**What to work on:** Duplicate the section that begins with the line containing "You are a computer-use" and ends with the line containing "click(79, 64)", both of those lines included.
Begin Dataset records
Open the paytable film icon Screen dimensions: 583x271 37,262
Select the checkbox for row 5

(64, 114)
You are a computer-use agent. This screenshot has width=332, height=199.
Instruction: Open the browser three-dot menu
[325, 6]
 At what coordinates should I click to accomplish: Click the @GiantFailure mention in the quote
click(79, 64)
End Dataset records
Begin Dataset records
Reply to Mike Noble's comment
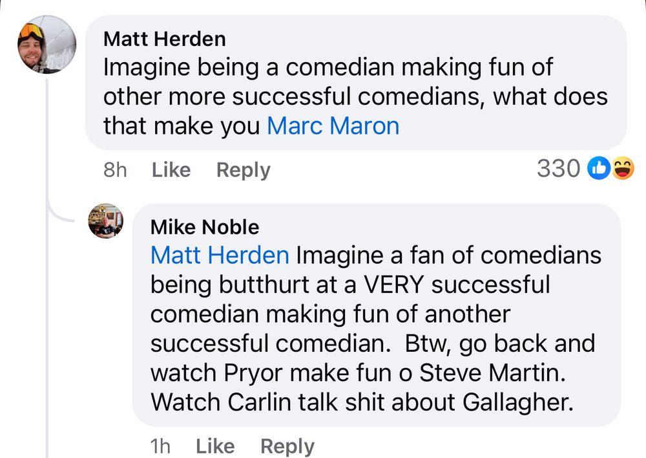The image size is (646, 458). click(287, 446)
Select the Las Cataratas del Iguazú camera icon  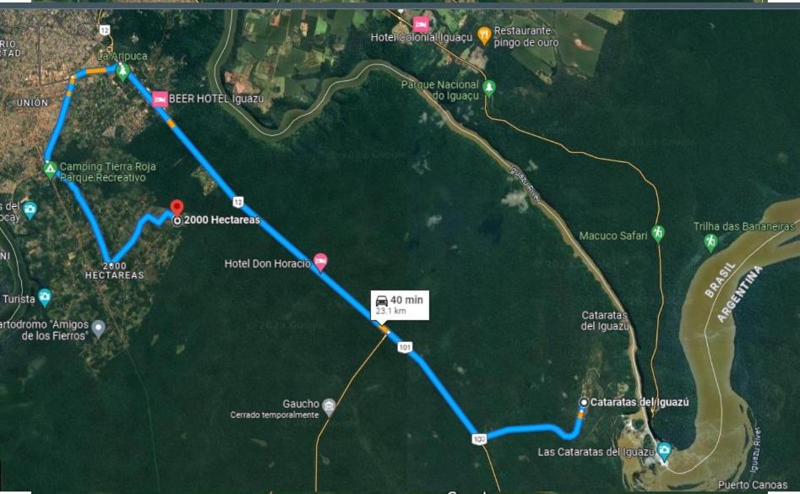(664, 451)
End Dataset records
**Result:**
You are a computer-use agent. This screenshot has width=332, height=199.
Instruction: Open the browser three-dot menu
[325, 6]
 At what coordinates should I click to accomplish: Click the @GiantFailure mention in the quote
click(79, 64)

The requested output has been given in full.